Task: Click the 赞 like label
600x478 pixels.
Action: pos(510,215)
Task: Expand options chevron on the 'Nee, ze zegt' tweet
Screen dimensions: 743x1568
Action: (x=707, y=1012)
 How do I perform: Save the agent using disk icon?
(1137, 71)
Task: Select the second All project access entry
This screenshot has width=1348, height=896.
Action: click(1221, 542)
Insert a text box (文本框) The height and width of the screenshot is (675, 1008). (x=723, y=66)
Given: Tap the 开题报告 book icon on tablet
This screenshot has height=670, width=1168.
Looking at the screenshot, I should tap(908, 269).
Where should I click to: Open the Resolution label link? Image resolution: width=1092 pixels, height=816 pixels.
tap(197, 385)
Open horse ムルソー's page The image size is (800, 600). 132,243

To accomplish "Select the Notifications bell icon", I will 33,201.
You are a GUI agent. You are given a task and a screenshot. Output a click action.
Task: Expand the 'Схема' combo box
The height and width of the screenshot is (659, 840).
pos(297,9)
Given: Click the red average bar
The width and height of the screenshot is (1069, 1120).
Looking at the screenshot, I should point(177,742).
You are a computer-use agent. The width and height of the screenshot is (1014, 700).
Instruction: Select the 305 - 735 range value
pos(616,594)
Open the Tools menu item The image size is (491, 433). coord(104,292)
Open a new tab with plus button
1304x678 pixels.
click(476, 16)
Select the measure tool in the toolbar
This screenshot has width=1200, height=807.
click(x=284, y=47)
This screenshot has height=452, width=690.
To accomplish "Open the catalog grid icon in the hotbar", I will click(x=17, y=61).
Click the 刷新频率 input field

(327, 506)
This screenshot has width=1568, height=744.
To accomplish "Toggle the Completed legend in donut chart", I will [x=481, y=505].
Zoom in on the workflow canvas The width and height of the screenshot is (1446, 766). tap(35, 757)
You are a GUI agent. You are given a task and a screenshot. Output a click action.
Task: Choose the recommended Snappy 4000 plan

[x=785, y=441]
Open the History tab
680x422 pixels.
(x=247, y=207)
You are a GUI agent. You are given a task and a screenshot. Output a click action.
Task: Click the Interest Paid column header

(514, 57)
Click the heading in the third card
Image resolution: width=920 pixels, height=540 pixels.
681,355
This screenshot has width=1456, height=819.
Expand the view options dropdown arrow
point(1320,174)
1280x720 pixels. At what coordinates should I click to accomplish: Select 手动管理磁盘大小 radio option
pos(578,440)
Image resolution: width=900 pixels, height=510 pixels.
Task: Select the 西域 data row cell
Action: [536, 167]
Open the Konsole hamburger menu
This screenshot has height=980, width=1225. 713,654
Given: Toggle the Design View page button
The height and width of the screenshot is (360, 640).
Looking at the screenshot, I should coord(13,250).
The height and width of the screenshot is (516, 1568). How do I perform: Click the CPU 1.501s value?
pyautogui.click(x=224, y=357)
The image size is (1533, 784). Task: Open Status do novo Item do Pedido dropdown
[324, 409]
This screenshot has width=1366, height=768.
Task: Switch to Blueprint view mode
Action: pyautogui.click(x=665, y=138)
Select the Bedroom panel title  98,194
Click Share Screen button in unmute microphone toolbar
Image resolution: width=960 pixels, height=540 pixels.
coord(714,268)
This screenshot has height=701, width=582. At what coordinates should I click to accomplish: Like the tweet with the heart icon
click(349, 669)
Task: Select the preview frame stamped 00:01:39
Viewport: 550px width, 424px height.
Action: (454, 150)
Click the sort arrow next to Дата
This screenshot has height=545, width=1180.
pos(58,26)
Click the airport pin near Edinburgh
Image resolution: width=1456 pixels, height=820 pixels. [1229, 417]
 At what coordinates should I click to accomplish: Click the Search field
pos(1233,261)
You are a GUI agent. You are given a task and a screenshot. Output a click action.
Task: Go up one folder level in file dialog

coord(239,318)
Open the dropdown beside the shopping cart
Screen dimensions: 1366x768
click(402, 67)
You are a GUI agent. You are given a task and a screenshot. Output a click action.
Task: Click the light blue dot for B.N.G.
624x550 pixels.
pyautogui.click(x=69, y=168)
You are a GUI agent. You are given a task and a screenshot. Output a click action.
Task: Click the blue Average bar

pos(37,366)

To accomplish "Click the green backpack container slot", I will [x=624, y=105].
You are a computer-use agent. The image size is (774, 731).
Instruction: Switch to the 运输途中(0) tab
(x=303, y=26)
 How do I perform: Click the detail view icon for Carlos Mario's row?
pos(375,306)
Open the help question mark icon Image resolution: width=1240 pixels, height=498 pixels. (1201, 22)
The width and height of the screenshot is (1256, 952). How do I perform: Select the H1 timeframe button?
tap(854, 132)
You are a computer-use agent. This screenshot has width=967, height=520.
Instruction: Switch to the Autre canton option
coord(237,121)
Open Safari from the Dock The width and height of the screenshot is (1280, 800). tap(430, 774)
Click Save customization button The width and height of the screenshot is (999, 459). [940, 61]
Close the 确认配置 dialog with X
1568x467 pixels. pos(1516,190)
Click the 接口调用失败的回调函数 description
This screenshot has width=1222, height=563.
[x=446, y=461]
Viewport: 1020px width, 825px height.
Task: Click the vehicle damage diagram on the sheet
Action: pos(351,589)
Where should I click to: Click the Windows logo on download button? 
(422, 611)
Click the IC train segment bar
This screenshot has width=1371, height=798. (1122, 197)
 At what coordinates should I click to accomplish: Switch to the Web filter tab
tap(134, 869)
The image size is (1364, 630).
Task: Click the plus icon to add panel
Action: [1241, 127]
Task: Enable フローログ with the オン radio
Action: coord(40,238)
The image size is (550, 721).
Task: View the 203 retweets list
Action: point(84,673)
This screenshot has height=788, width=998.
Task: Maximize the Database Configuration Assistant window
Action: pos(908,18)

---*---

Copy out all lines of the listing above that include "page".

## Final answer
Open horse ムルソー's page The image size is (800, 600). 132,243
Given: Toggle the Design View page button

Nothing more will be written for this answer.